- **WORK INSTRUCTIONS**
Reproduce each line below without any alteration.

- **MATERIAL SHOWN**

--

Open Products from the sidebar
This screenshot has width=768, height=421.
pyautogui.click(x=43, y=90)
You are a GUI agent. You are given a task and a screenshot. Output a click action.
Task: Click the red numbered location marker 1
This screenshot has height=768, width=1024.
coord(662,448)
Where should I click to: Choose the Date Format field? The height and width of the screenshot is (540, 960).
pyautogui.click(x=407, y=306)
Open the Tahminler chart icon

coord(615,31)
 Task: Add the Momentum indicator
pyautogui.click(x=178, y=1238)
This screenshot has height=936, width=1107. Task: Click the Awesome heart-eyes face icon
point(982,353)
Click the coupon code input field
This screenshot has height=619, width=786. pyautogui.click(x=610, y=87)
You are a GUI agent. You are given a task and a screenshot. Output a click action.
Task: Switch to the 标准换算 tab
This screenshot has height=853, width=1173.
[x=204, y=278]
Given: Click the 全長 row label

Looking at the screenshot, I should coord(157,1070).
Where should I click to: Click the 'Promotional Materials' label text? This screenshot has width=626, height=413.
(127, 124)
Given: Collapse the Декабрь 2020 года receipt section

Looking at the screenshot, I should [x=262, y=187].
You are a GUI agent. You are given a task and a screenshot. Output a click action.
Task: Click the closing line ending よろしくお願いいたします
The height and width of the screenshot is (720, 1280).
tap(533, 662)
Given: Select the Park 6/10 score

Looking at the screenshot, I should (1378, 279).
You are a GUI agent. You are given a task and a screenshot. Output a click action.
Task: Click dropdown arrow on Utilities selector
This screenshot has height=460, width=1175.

--

- **RESPONSE TO THIS EXERCISE**
Open Products from the sidebar
This screenshot has width=768, height=421.
pyautogui.click(x=43, y=90)
You are a GUI agent. You are given a task and a screenshot. Output a click action.
Task: Click the red numbered location marker 1
This screenshot has height=768, width=1024.
coord(662,448)
Where should I click to: Choose the Date Format field? The height and width of the screenshot is (540, 960).
pyautogui.click(x=407, y=306)
Open the Tahminler chart icon

coord(615,31)
 Task: Add the Momentum indicator
pyautogui.click(x=178, y=1238)
This screenshot has height=936, width=1107. Task: Click the Awesome heart-eyes face icon
point(982,353)
Click the coupon code input field
This screenshot has height=619, width=786. pyautogui.click(x=610, y=87)
You are a GUI agent. You are given a task and a screenshot. Output a click action.
Task: Switch to the 标准换算 tab
This screenshot has height=853, width=1173.
[x=204, y=278]
Given: Click the 全長 row label

Looking at the screenshot, I should coord(157,1070).
Where should I click to: Click the 'Promotional Materials' label text? This screenshot has width=626, height=413.
(127, 124)
Given: Collapse the Декабрь 2020 года receipt section

Looking at the screenshot, I should [x=262, y=187].
You are a GUI agent. You are given a task and a screenshot. Output a click action.
Task: Click the closing line ending よろしくお願いいたします
The height and width of the screenshot is (720, 1280).
tap(533, 662)
Given: Select the Park 6/10 score

Looking at the screenshot, I should (1378, 279).
You are a GUI agent. You are given a task and a screenshot. Output a click action.
Task: Click dropdown arrow on Utilities selector
This screenshot has height=460, width=1175.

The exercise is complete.